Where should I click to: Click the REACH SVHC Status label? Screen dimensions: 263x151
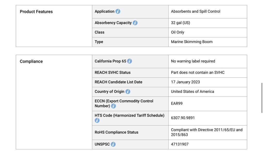click(112, 73)
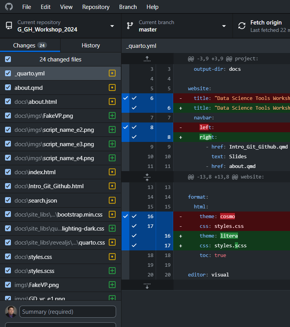Switch to the History tab
The height and width of the screenshot is (327, 290).
click(x=90, y=45)
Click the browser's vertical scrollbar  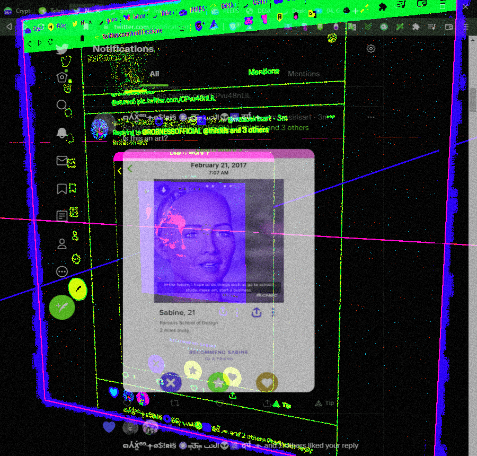472,101
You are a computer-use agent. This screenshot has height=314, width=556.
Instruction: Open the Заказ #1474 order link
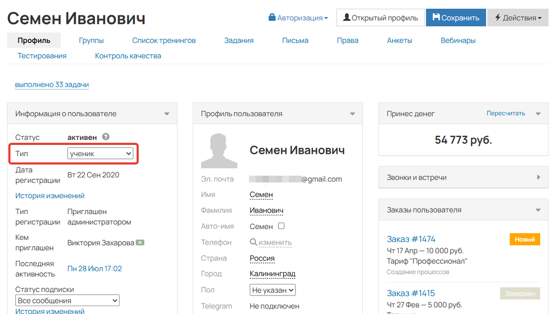click(411, 239)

*-*-*

* _Required action_
Please retype exactly the lines from the one containing "You are a computer-use" to the last line of the records above, both included, without any pictures.

* _Result for this task_
You are a computer-use agent. This screenshot has height=314, width=556.
Instruction: Open the Заказ #1474 order link
click(411, 239)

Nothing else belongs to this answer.